Paul Bourget qui avait pris, comme poète et comme critique, une place éminente parmi les écrivains de ce temps, vient de se placer aussi au premier rang des romanciers observateurs, psychologues et artistes.
Par-delà
( Gil Blas , 10 juin 1884)
Heureux ceux que satisfait la vie, ceux qui s’amusent, ceux qui sont contents.
Il est des gens qui aiment tout, que tout enchante. Ils aiment le soleil et la pluie, la neige et le brouillard, les fêtes et le calme de leur logis, tout ce qu’ils voient, tout ce qu’ils font, tout ce qu’ils disent, tout ce qu’ils entendent.
Ceux-ci mènent une existence douce, tranquille et satisfaite au milieu des enfants. Ceux-là ont une existence agitée de plaisirs et de distractions.
Ils ne s’ennuient ni les uns ni les autres.
La vie, pour eux, est une sorte de spectacle amusant dont ils sont eux-mêmes acteurs, une chose bonne et changeante qui, sans trop les étonner, les ravit.
Mais d’autres hommes, parcourant d’un éclair de pensée le cercle étroit des satisfactions possibles, demeurent atterrés devant le néant du bonheur, la monotonie et la pauvreté des joies terrestres.
Dès qu’ils touchent à trente ans, tout est fini pour eux. Qu’attendraient-ils ? Rien ne les distrait plus ; ils ont fait le tour de nos maigres plaisirs.

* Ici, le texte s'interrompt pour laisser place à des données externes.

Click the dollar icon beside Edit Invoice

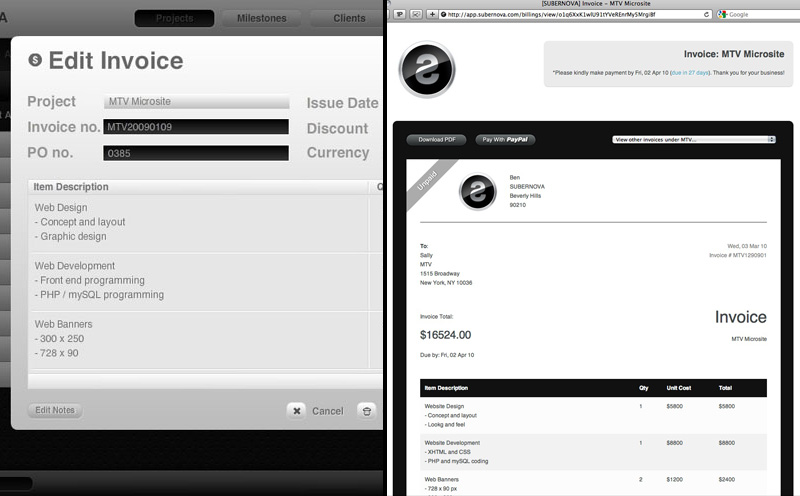click(x=36, y=60)
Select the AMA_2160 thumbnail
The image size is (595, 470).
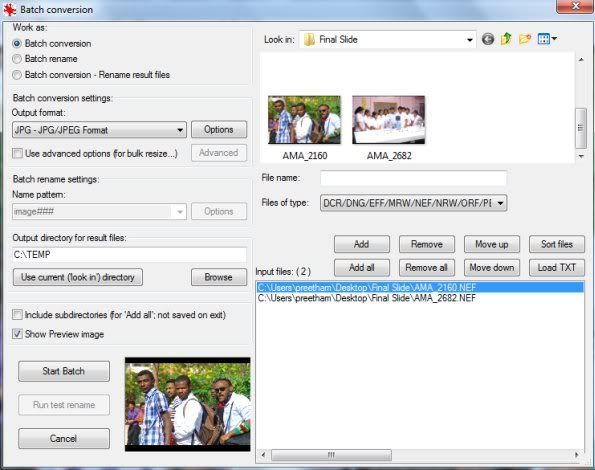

Heureux ceux qui ne connaissent pas l’écœurement abominable des mêmes actions toujours répétées ; heureux ceux qui ont la force de recommencer chaque jour les mêmes besognes, avec les mêmes gestes, les mêmes meubles, le même horizon, le même ciel, de sortir par les mêmes rues où ils rencontrent les mêmes figures et les mêmes animaux. Heureux ceux qui ne s’aperçoivent pas avec un immense dégoût que rien ne change, que rien ne passe et que tout lasse. Faut-il que nous ayons l’esprit lent, fermé, et peu exigeant pour nous contenter de ce qui est. Comment se fait-il que le public du monde n’ait pas encore crié : « Au rideau ! », n’ait pas demandé l’acte suivant avec d’autres êtres que l’homme, d’autres formes, d’autres fêtes, d’autres plantes, d’autres astres, d’autres inventions, d’autres aventures.